§ **Extrait de page**:
George Pau-Langevin et Marie-Thérèse Geffroy, la présidente de l’Agence Nationale de Lutte contre l’Illettrisme (ANLCI) ont signé ce mardi 6 octobre un partenariat. Objectif : s’attaquer à l’illettrisme, un des fléaux des Outre-mer. Pour Mayotte, des objectifs concrets et précis.
Cette convention de partenariat entre le ministère des Outre-mer (MOM) et l’ANLCI attaque de front une situation jugée «préoccupante» pour l’ensemble des DOM… Un euphémisme pour Mayotte où une enquête menée par l’INSEE et Opcalia fait apparaître un taux de 58% de la population touchée par l’illettrisme (connaissance insuffisante de l’écrit) et même 39% par l’analphabétisme (incapacité complète à lire et à écrire). Dans le détail, l’illettrisme toucherait 50% des demandeurs d’emploi et 62% des salariés (27% seraient analphabètes).

§ **Jeu de données**:
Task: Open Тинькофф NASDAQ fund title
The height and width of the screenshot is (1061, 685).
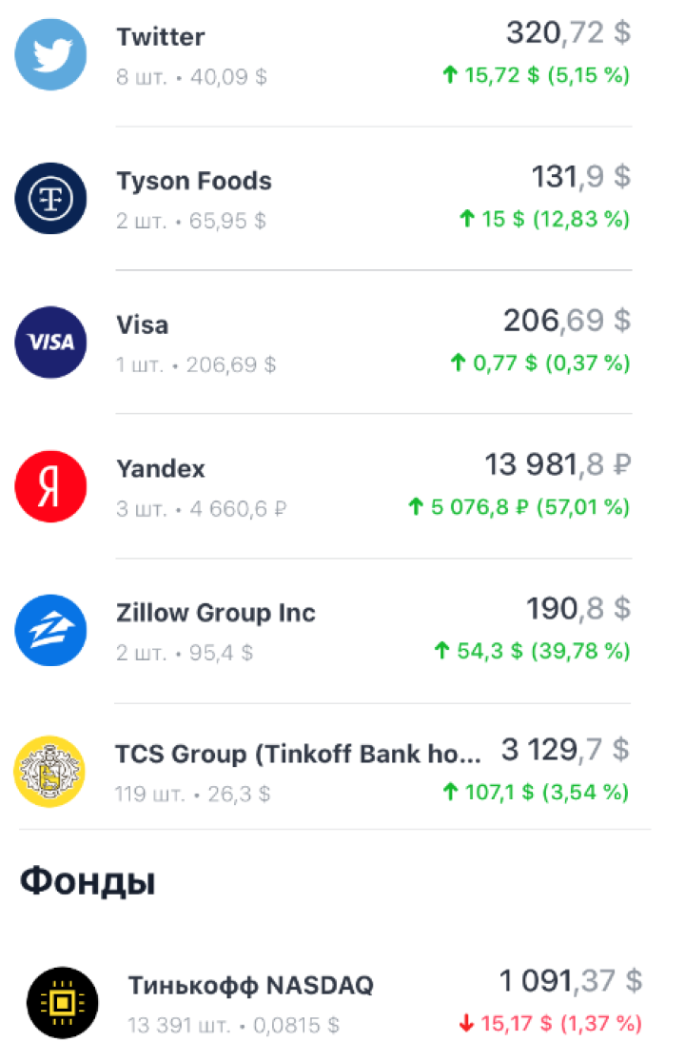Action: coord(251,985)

...

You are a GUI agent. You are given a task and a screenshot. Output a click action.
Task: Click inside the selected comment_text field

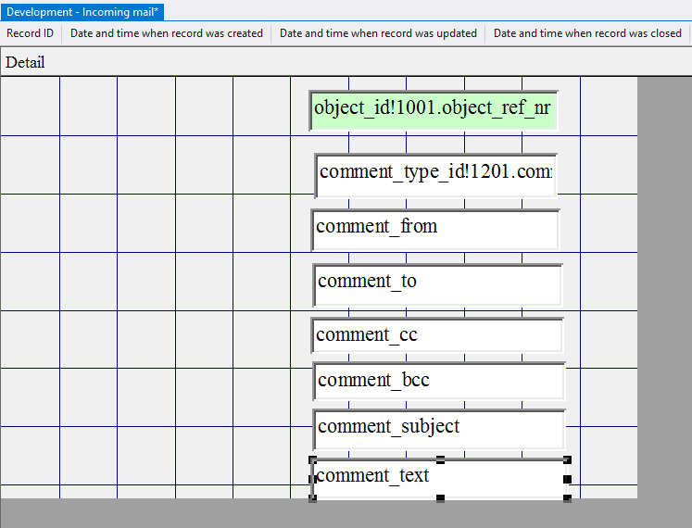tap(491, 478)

...

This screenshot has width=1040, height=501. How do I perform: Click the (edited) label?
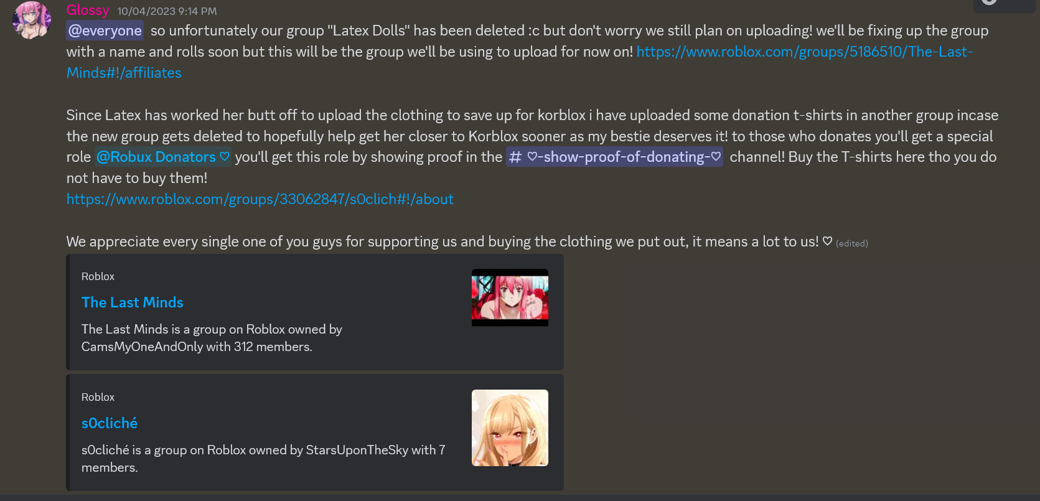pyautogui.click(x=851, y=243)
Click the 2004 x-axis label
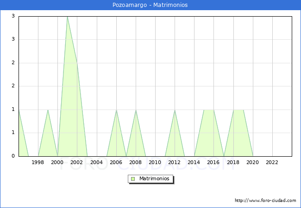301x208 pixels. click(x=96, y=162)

§ **Exercice**: Pouvez-vous reprendre l'article sur la lutte contre l'illettrisme outre-mer à la suite de sa dernière phrase? Les entrées ne sont pas nécessaires pour ce travail.

§ **Réponse proposée**:
L’objectif du partenariat est double : améliorer les conditions d’accompagnement et réduire de manière significative le nombre d’ultramarins (jeunes comme adultes) en situation d’illettrisme. George Pau-Langevin «a beaucoup insisté sur l’importance de la mobilisation collective de tous les acteurs publics ainsi que des partenaires sociaux et des entreprises», précise le ministère. Et de fait, pour Mayotte, le plan d’actions est ambitieux.
Il est issu d’une vaste consultation et a été présenté à la commission de lutte contre l’illettrisme et l’analphabétisme (CLIA) le 28 septembre dernier au département. Les nombreux partenaires impliqués dans son élaboration se sont arrêtés sur 10 axes qui vont commencer à être déclinés avant la fin de l’année, sur une durée de 5 ans.
De qui parle-t-on ?
Il s’agit d’abord d’affiner le diagnostic et de favoriser la recherche. Car les chiffres disponibles «ne permettent pas de connaitre avec précision l’ensemble des besoins et des caractéristiques de la population en matière de maîtrise des savoirs de base», note le plan d’action. Le diagnostic portera aussi bien sur les zones géographiques que sur les personnes (emploi, statut, salariés, chômeurs…). Le plan lance des indicateurs annuels pour connaître les évolutions et ainsi permettre des bilans des actions menées.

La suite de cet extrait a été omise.